* [GIVEN TASK]: Report every line below that contains the word "Windows", matching case exactly.

* [DATASET RECORDS]:
BEGIN

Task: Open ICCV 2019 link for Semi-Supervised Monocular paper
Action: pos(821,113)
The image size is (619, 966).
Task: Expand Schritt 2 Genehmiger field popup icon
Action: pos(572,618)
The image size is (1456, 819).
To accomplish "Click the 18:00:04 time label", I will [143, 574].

END
BEGIN

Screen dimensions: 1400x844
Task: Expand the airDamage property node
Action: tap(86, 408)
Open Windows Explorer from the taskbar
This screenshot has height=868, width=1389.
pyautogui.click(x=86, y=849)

END
BEGIN

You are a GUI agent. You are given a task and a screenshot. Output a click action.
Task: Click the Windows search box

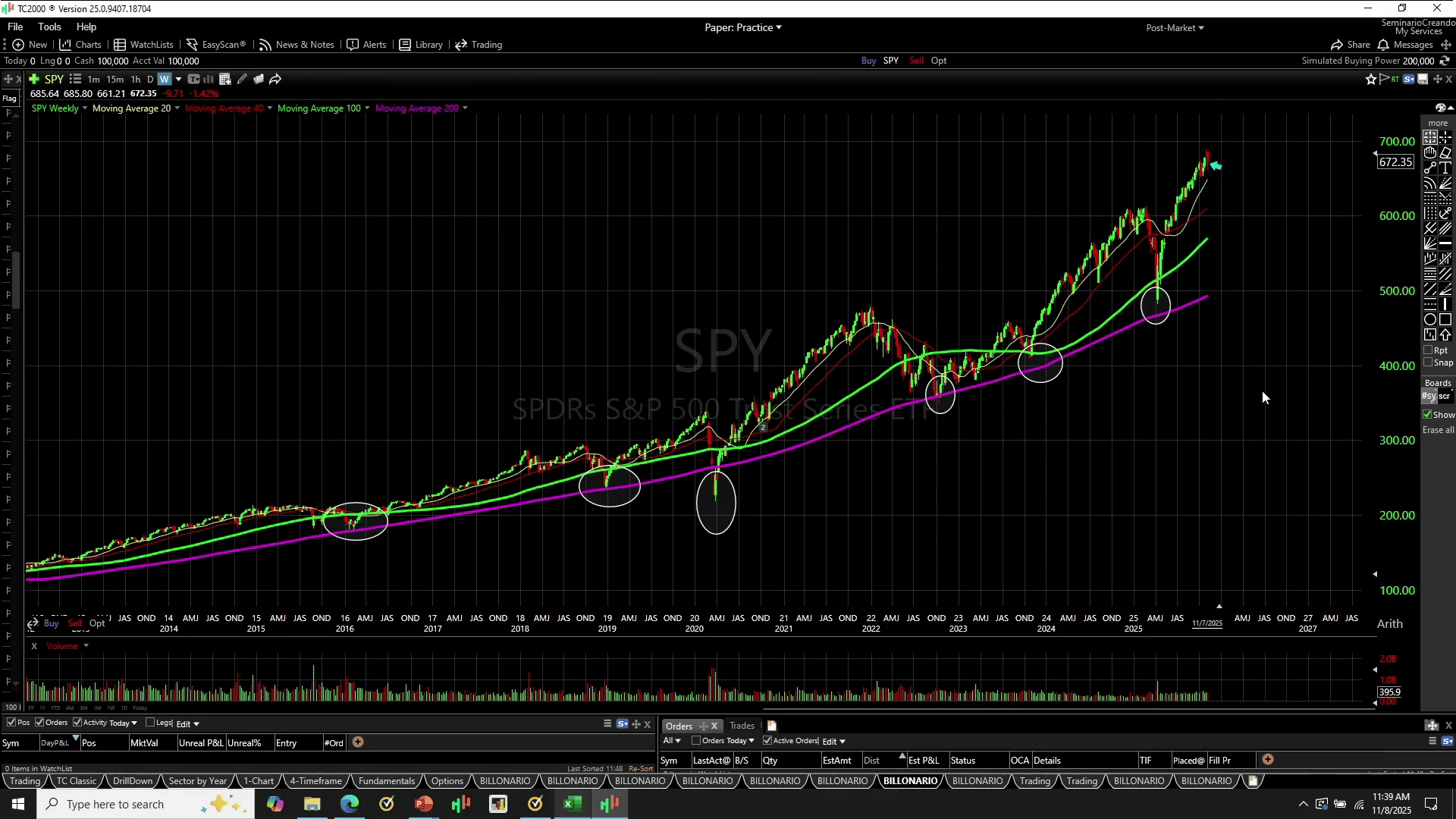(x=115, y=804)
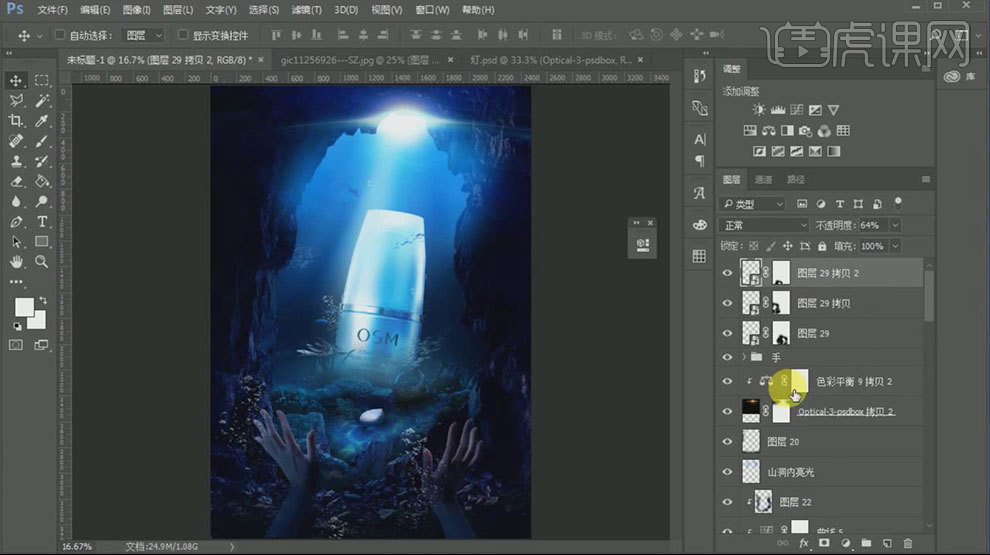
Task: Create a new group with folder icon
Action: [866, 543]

END

* [RESULT]:
Open Windows Explorer from the taskbar
Task: Click the Windows search box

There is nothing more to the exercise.